Start parsing a line: A mutable copy of the last known range (from end of previous line) is created (by assigning to the existing working range object)
End parsing: The list of existing stored ranges is searched for a range equal to the working range. If found (a reference to) the found range is returned, otherwise it is created and added.
Now the show:
SynEdit works in per line basis.
So parsing the whole lines from first to last would never happen.
It happens when the text is first loaded.
It also happens when (for example) in pascal, with nested comment, a "(*" as added at the start of file, turning all into a comment. That is a todo, it needs to be optimized to scan only to the point needed (last visible line, or last line affecting visible lines).
A line can only be scanned if all lines above were scanned. Only then the range at its start is valid. (though there may in future be HL that can provide the range without this requirement)
Q: Wow, I am now noticed that SynEdit has such stupid behaviour: reparsing a line more than once.
A: You are another stupid when exposed earlier conclusion without knowing the big design behind it.
SynEdit (core) itself does not trigger or need "reparsing"
Some modules (like folding) need to parse a line a 2nd time, to got extra info.
BUT this is only for visible lines, not for the entire document (so maybe 50 out of 10000 lines).
Also those modules can/should then cache the data the got (until the line changes).
If several independent modules need to do this, it may be possible to further optimize this....
Q: Lets Don't be pedantic. When a line is unchanged, why this line being parsed twice or thousands time?
It is not. (not thousands)
Unless modules are added to synedit that do not cache the info.
It may be scanned twice, because the 2 scans operate in different mode, with different purpose.
With many modules it may have ONE extra scan per module.
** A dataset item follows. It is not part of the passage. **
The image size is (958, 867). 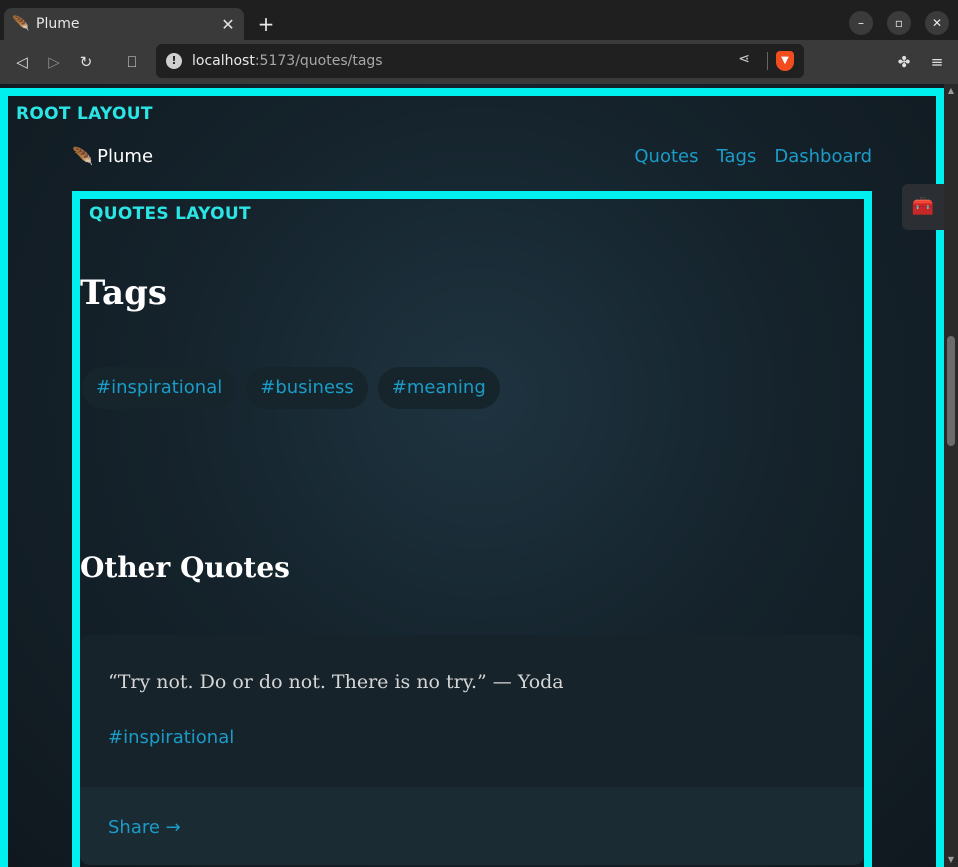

This will eventually need to be optimized, but is not a problem at current.
Q: can the parsed info be stored statically, so parsing will only be required once?
See above, there may in the future be a need to CACHE this for the VISIBLE lines (and visible lines only).
There is no point to store this info for 100.000 lines.
Just a note:
A huge part of this design is to try and keep memory usage down (and yes there is a lot still to be optimized even further than now)
Why? Why, if memory is cheap and available?
Well because using more memory can slow down computation.
I made this experience when working on fpdebug. Loading, storing, and then working with (searching) debug info. I tested with debugging the IDE itself, with all packages having full debug info. Initially the index (created in memory on the debug info) was several 100 MB. Not much. But finding a format that required just under 100MB, even though it made the code itself more complex, improved speed quite a lot.